The FW allows you to use the CLI to configure whether to permit packets matching the STUN server map table.

Generating server map entries through ASPF/ALG has less restrictions on the 5-tuple session information. Some ports become available during packet forwarding, which causes security risks. Therefore, when the user-defined ASPF/ALG function is configured, the ACL rules for matching traffic shall be as accurate as possible. For packets that have server map entries created, although the FW does not perform security policy-based check on the packets, the forwarding of certain packets can be blocked through configuration.

This function applies only to STUN protocols, such as QQ, MSN, and user-defined protocols.

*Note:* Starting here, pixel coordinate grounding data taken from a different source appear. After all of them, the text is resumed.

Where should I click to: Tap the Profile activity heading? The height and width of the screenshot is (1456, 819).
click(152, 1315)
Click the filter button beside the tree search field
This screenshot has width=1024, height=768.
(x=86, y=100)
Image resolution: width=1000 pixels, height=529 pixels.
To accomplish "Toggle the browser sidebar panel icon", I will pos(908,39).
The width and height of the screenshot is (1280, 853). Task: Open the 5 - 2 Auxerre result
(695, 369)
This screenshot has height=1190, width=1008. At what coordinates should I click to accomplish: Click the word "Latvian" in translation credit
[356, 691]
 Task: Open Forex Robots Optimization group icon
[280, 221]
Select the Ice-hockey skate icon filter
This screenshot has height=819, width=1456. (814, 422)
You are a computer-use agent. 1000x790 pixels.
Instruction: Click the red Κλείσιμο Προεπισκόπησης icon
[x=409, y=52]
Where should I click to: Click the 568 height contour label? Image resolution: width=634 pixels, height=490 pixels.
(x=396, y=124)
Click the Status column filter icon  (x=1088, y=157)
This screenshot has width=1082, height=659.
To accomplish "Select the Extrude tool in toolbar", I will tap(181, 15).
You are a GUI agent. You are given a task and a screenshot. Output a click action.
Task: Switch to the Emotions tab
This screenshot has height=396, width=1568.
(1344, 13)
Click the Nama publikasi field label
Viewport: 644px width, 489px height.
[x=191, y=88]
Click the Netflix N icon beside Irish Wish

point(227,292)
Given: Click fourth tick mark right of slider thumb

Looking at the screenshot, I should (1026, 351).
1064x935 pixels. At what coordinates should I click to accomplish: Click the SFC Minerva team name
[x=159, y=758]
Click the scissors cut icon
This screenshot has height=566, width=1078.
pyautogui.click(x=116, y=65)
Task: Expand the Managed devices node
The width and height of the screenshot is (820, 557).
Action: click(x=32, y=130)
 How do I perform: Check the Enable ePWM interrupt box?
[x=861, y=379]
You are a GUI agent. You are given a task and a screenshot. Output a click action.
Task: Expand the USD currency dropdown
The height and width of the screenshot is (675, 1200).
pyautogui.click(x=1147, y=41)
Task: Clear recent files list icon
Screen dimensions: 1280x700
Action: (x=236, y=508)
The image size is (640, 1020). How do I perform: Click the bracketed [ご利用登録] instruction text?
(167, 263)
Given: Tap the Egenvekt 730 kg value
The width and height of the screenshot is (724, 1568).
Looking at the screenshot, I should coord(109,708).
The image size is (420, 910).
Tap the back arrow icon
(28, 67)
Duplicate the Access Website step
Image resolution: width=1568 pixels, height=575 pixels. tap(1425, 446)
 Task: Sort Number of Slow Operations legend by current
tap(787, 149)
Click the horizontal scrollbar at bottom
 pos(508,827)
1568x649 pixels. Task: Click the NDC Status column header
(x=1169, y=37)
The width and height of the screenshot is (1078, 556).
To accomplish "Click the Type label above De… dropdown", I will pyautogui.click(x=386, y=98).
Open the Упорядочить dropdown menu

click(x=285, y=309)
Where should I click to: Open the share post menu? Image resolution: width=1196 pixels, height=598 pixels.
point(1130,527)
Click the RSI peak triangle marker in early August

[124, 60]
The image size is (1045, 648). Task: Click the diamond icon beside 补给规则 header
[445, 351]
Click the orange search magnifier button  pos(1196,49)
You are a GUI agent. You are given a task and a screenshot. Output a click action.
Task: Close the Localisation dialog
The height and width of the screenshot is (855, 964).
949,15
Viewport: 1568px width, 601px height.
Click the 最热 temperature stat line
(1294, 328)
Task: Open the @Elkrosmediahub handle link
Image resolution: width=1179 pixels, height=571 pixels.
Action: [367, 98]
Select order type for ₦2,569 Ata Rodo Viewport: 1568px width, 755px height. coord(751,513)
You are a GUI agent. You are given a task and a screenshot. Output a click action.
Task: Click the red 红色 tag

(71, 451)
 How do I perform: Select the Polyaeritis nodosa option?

The following describes how to disable the communication between user 10.1.1.1 in the Trust zone and QQ in the Untrust zone.

Procedure

Enable the ASPF function for the QQ protocol in the interzone between the Trust zone and the Untrust zone.

<FW> system-view
[FW] firewall interzone trust untrust
[FW-interzone-trust-untrust] detect qq
[FW-interzone-trust-untrust] quit

Create ACL rules.
```
[FW] acl 3000
[FW-acl-adv-3000] rule deny source 10.1.1.1 0
[FW-acl-adv-3000] quit
```
Strictly define the matching scope of ACL rules to filter packets matching the STUN server map table for more refined packet filtering control.

Traffic matching a rule with the action permit can be forwarded based on the server map table. Traffic matching a rule with the action deny, however, is discarded, even if the traffic matches the server map table.
Enable packet filtering based on the STUN server map table in the Trust-Untrust interzone.
```
[FW] firewall interzone trust untrust
[FW-interzone-trust-untrust] aspf packet-filter 3000 outbound
```
This function is also supported in a zone. You can run the firewall zone [ name ] zone-name command to access the view of the zone and then enable packet filtering based on the STUN server map.